The mathematical model used to generate the disturbance-free process variable consists of two elements hooked up in series. The first element represents all of the process behavior not attributable to deadtime. The second element represents nothing but the deadtime. The deadtime-free element is generally implemented as an ordinary differential or difference equation that includes estimates of all the process gains and time constants. The second element of the model is simply a time delay. The signal that goes in to it comes out delayed, but otherwise unchanged.

The second term that Smith’s strategy introduces into the feedback path is an estimate of what the process variable would look like in the absence of both disturbances and deadtime. It is generated by running the controller output through the first element of the process model (the gains and time constants), but not through the time delay element. It thus predicts what the disturbance-free process variable will eventually look like once the deadtime has elapsed, hence the expression Smith Predictor.

Subtracting the disturbance-free process variable from the actual process variable yields an estimate of the disturbances. By adding this difference to the predicted process variable, Smith created a feedback variable that includes the disturbances, but not the deadtime.

So what?

The purpose of all these mathematical manipulations is best illustrated by the "Smith Predictor Rearranged" block diagram. It shows the Smith Predictor with the same blocks arranged to yield the same mathematical results, only computed in a different order. This arrangement makes it easier to see that the Smith Predictor effectively estimates the process variable (including both disturbances and deadtime) by adding the estimated disturbances back into the disturbance-free process variable. The result is a feedback control system with the deadtime outside of the loop.

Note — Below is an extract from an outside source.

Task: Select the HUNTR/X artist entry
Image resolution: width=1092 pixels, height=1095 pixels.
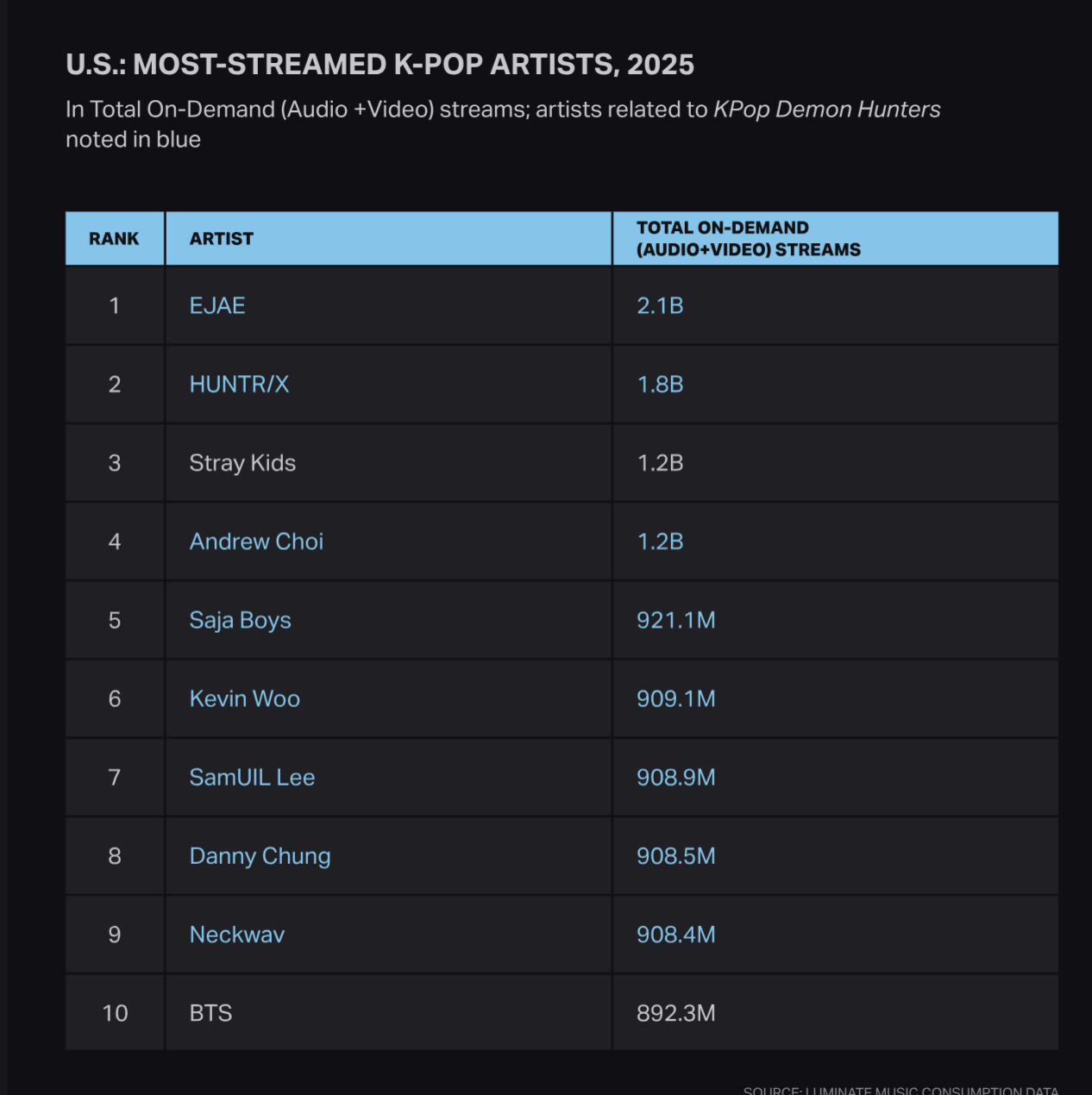Action: (239, 385)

The Smith Predictor works to control the modified feedback variable (the predicted process variable with disturbances included) rather than the actual process variable. If it is successful in doing so, and if the process model does indeed match the process, then the controller will simultaneously drive the actual process variable towards the setpoint, whether the setpoint changes or a load disturbs the process. The deadtime becomes irrelevant.

Unfortunately, in the real world, those are big ifs. It is certainly easier for the controller to meet its objectives without having to deal with the deadtime, but it is not always a simple matter to generate the process models required to make this strategy work. Even the slightest mismatch between the process and the model can cause the controller to generate an output that successfully manipulates the modified feedback variable, but drives off the actual process variable into oblivion. There have been several fixes proposed to improve on the basic Smith Predictor, but deadtime remains a particularly difficult control problem.

Vance VanDoren, PhD, PE, is a contributing content specialist for Control Engineering. 

Key concepts:

  • Deadtime in a process can cause a controller to overreact to a disturbance or setpoint change.
  • If it isn’t practical to wait for a time interval to pass, there are techniques designed to make changes more quickly.